Thirdly, claimants from the Global South are frequently compelled by the “weak legal systems and enforcement“ of their home country to seek their fortune abroad rather than by weaknesses of their own substantive laws. In many former colonies, the Common Law or the French Code Napoléon are still in force (with modifications) and would in principle allow a successful suit based on a tortious claim. In this regard, giving claimants the option to sue a company in a Member State, while at the same time applying their own law if they so wish, avoids a paternalistic, neo-colonialist stance that rests on the implicit assumption that our Western laws are inherently better than those of developing countries.

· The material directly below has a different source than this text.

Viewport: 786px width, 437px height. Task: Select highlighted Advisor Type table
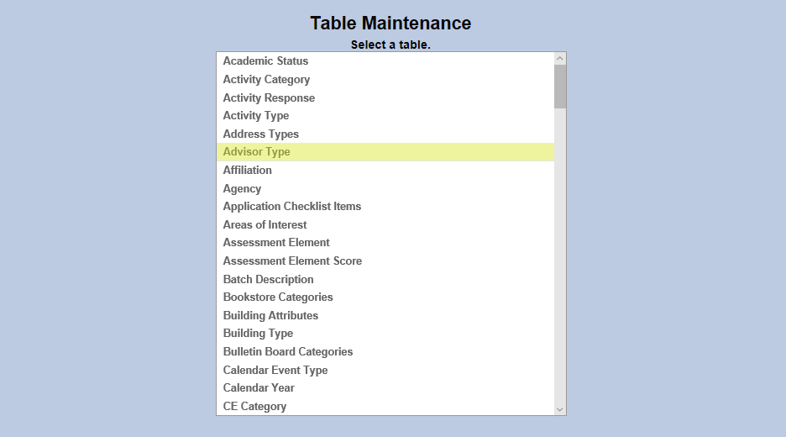[x=257, y=152]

A fourth factor arguing for giving plaintiffs the right to choose the applicable law is that the mandatory rule approach will frequently not sufficiently cover the risks inherent in cross-border litigation. In the German Rana Plaza case, the claims of the plaintiffs failed because, under the law of Pakistan, they were barred by the statute of limitations, which was extremely short (just one year) compared with German standards, particularly for a cross-border case (see OLG Hamm NJW 2019, 3527). In light of the CJEU case law on Art. 16 Rome II, however, German limitation periods could hardly be characterised as being of an overriding mandatory nature (ECLI:EU:C:2019:84). Under Art. 6a Rome II-draft, the claimants could simply have chosen German law to govern their case.
On the other hand, the ubiquity approach has been criticised as leading to an impairment of foreseeability because the question of the applicable law remains unanswered until the plaintiffs have made their choice. However, under the mandatory rule approach as well, foreseeability of the applicable law is not necessarily guaranteed. Only a Member State court would apply the due diligence standard as a part of its own lex fori (Art. 16 Rome II), but a company would always face the risk of being sued in a third state where it would not be ensured that a local court would take a foreign mandatory rule into account. Even among the Member States, such a courtoisie could not be taken for granted because, unlike Art. 9(3) Rome I, the Rome II Regulation contains no rule on the applicability of foreign overriding mandatory rules. One might argue that this concern is purely academic because the proposed directive would harmonise the standards of corporate due diligence in the EU anyway. Yet this would be a serious error because the proposal (Art. 1(1) subpara. 2) only establishes minimum requirements.
Thus, the advantages inherent in the ubiquity approach clearly outweigh those of the mandatory rule approach. Nevertheless, it is certainly true that there can be too much of a good thing. Allowing the plaintiffs to choose between four different laws is hardly practical and sets up a very dangerous liability trap for lawyers who would have to perform extremely difficult studies in comparative law before advising their clients on where to sue a defendant. Thus, the number of options should simply be reduced to two: either the place of damage or the habitual residence of the defendant.
The latter option should refer to the habitual residence of a corporation because this is the connecting factor commonly used in the Rome II Regulation (Art. 23 Rome II). There is no practical need to replace it with “domicile” which is a concept deployed in European civil procedure (Art. 63 Brussels Ibis), but not in EU choice-of-law Regulations.
In sum, Article 6a Rome II-draft certainly leaves room for further refinement, but its basic approach rests on a sound doctrinal rationale and has major practical advantages compared with the mandatory rule model so far favoured in domestic due diligence laws. Thus, the EP draft deserves an appropriate and thorough consideration rather than a hasty judgment.